引船・曳船・引舟(読み)ひきふね

精選版 日本国語大辞典 「引船・曳船・引舟」の意味・読み・例文・類語

ひき‐ふね【引船・曳船・引舟】

[1] 〘名〙
① 船に引綱をつけて人力・馬匹・機械力などで引くこと。また、その引かれる船。江戸時代までは川船が川上へ上る際に陸岸より人が引くのが河川交通の通例であった。
万葉(8C後)一〇・二〇五四「風吹きて川波たちぬ引船(ひきふね)にわたりもきませ夜のふけぬまに」
② 引綱で船が他船を曳航すること。また、その船。漕船(こぎぶね)。〔和漢船用集(1766)〕
③ 神社の祭礼に引き出す山車(だし)の一種で、四輪の車の上に、美しく飾り立てた船形を設けたもの。籠船(かごぶね)。〔和漢船用集(1766)〕
④ 江戸中期以後の劇場で、二階正面桟敷の前面へ張り出した観客席をいう。
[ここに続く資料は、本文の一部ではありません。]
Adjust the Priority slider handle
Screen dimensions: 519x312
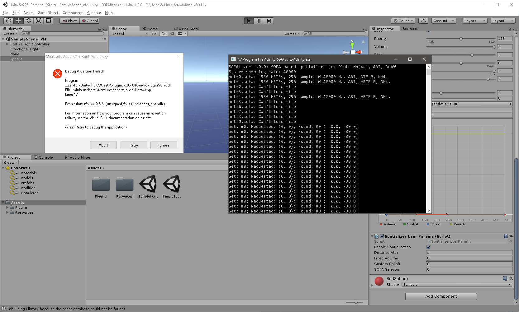(x=461, y=39)
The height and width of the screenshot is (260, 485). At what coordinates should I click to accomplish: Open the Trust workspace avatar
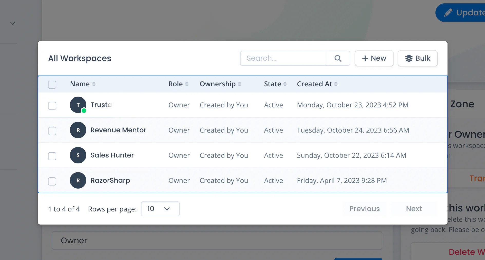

前船・中船・後(跡)船に分かれていた。
※芝居乗合話(1800頃)三「桟敷に限らず、土間引船いづれ大入の折からは」
※浮世草子・好色一代男(1682)六「引ふねの女は、あとにかへし」
[2] (曳舟) 東京都墨田区東向島二丁目・京島一丁目一帯の地域名。曳舟川または曳舟堀と呼ばれた水路が、この地を貫流していたところからの称。駅名などに残っている。